Nurse Burnout in Hospitals

Nurse burnout refers to the frustration, decreased productivity, loss of interest, and fatigue caused by overwork and prolonged stress to the nurses (McHugh et al. 2011). In the contemporary high-tech healthcare environment, the nurses routinely take greater responsibilities and workload in addition to the extended to-12-hour shifts. This is worsened by the cost-cutting measures that imply fewer support resources for the nurses. Because of this, many nurses usually deal with a combination of stressors that often take a huge toll on their emotional and physical wellbeing thereby leading to nurse burnout (Meltzer, & Huckabay, 2004). Nursing is a hard physical, emotional and spiritual work despite being satisfying and rewarding. Turmoil and tension come within the territory of being a nurse. Nurse burnout if left unchecked can adversely affect the nurses’ health and career as well as the patient outcomes. In addition, the potential consequences of nurse burnout include physical illness, emotional distress, and interpersonal conflict in nursing (Laschinger & Leiter, 2006).

The common warning signs of nurse burnout include constant fatigue. As noted above, nursing is a physically demanding job and therefore going to bed tired and waking up tired affects the performance of the nurses. However, a good night’s rest is helpful in making nurses feel refreshed and ready to take on another day. Nurses should be given their won space to relieve the stress in the renewal rooms in the hospital’s facilities so as to get away from the commotion for a short time during shifts. Nurses should enjoy time with their friends and family to find the energy to exercise to avoid experiencing physical exhaustion (Vahey et al. 2004).

Another warning sign of nurse burnout is feeling under-appreciated and overworked. A good number of nurses often feel overworked and that their efforts go unnoticed. When a nurse feels this way, they need to cut back on their long working hours (Vahey et al. 2004). In addition, they need to get help if they are taking on too many responsibilities because feeling resentful or frustrated on the job is not good for them, for their patients and their co-workers (Meltzer, & Huckabay, 2004).

In addition, nurse burnout it indicated by the lack of enthusiasm about work and compassion fatigue. Nurses often lose enjoyment in their jobs due to burnout which is a potential danger in the healthcare field because it needs focus on the patients as well as being careful with the procedures (McHugh et al. 2011). A good number of nurses enter the profession with the aim of caring for others due to their high degree of compassion. However, after many years of emotional stress, as well as witnessing pain fear and suffering, the best nurses suffer from compassion fatigue due to burnout (Vahey et al. 2004). To reduce this, hospitals need to try ethics training as well as restructuring leadership so as to relieve stress.
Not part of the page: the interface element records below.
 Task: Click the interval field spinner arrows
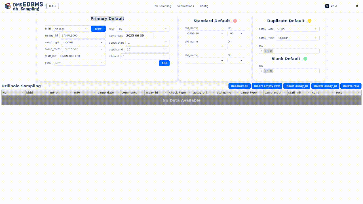click(x=166, y=56)
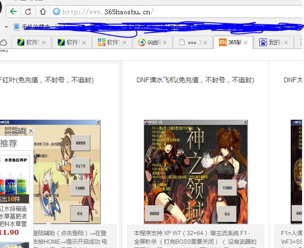Close the floating ad with 关闭 X
The image size is (304, 248).
[31, 130]
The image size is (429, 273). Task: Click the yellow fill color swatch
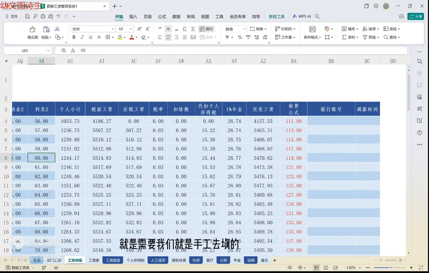pos(120,37)
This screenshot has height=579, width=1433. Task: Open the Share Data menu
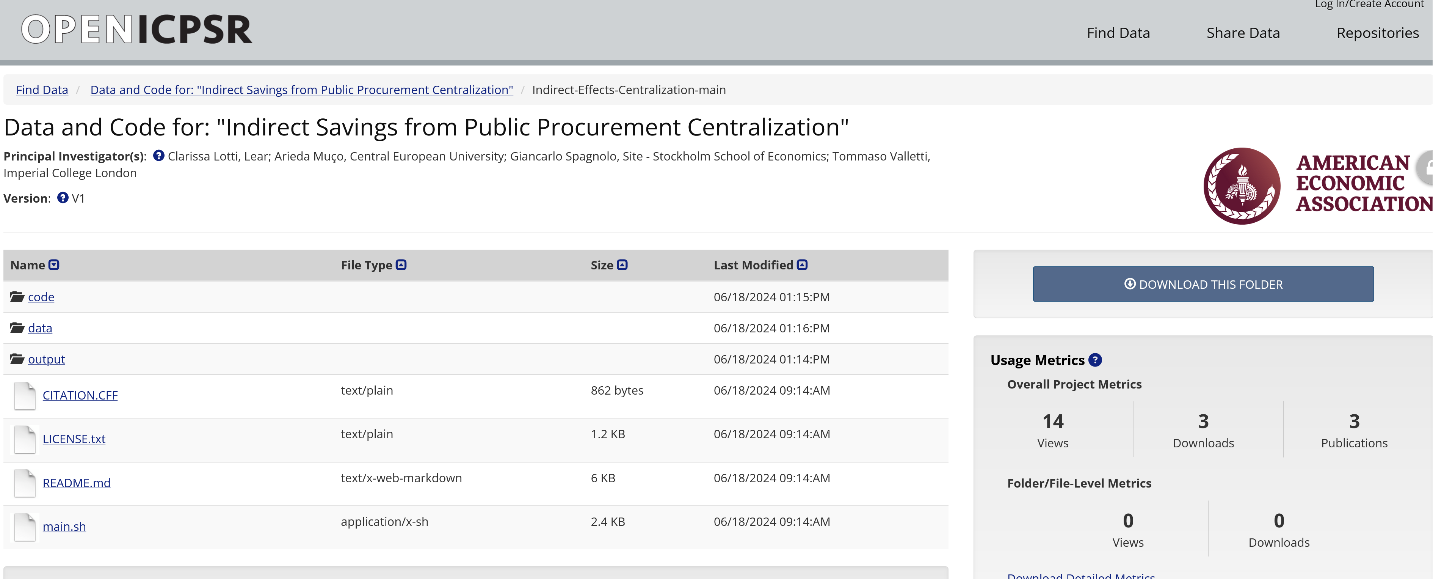1242,33
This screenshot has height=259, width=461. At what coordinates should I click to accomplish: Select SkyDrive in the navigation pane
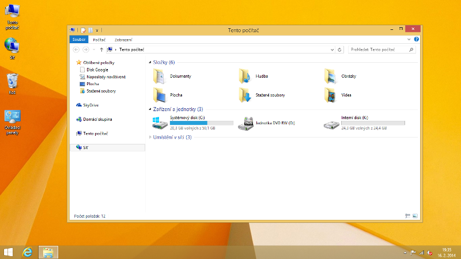point(90,105)
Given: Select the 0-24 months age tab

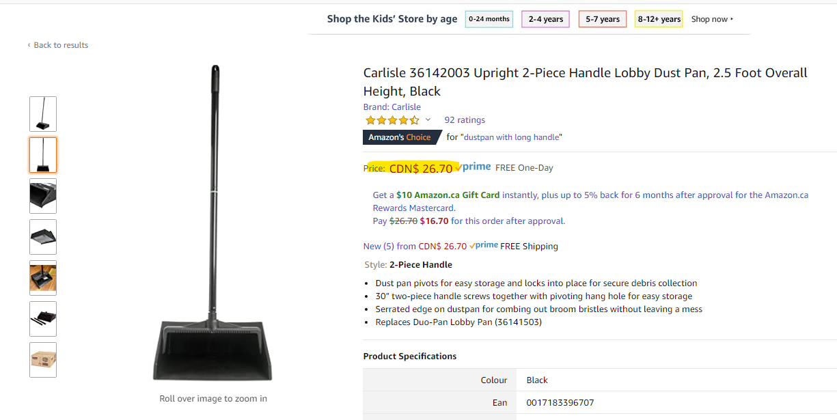Looking at the screenshot, I should 489,19.
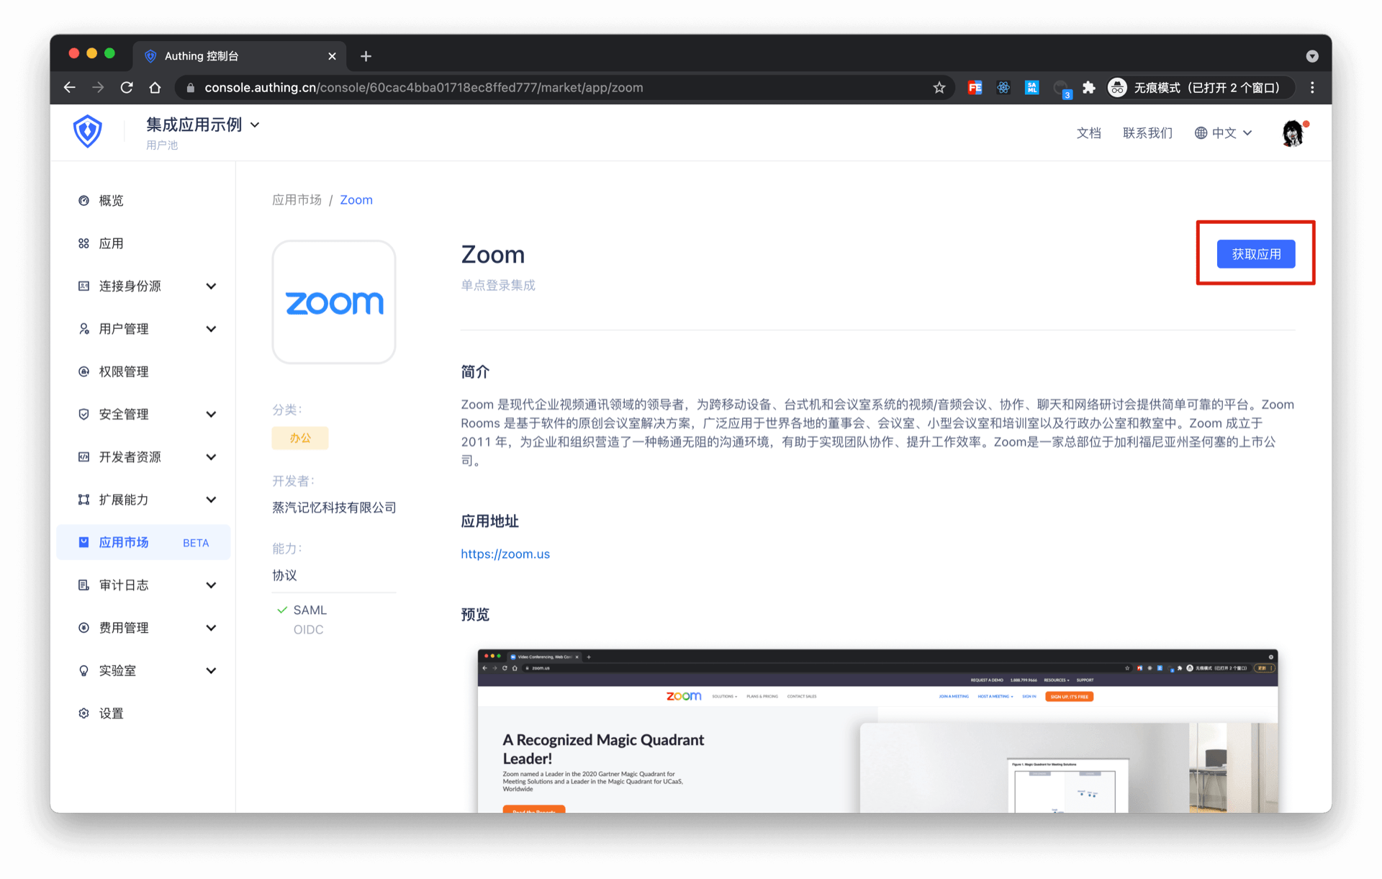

Improvement in the work environment of nurses in hospitals can simultaneously reduce the high levels of burnout of nurses as well as the risk of turnover thereby increasing the patients’ satisfaction with the nurses’ care. Patients’ satisfaction can be increased by ensuring adequate staff, good relations between nurses and doctors through good administrative support for the nursing care (Laschinger & Leiter, 2006).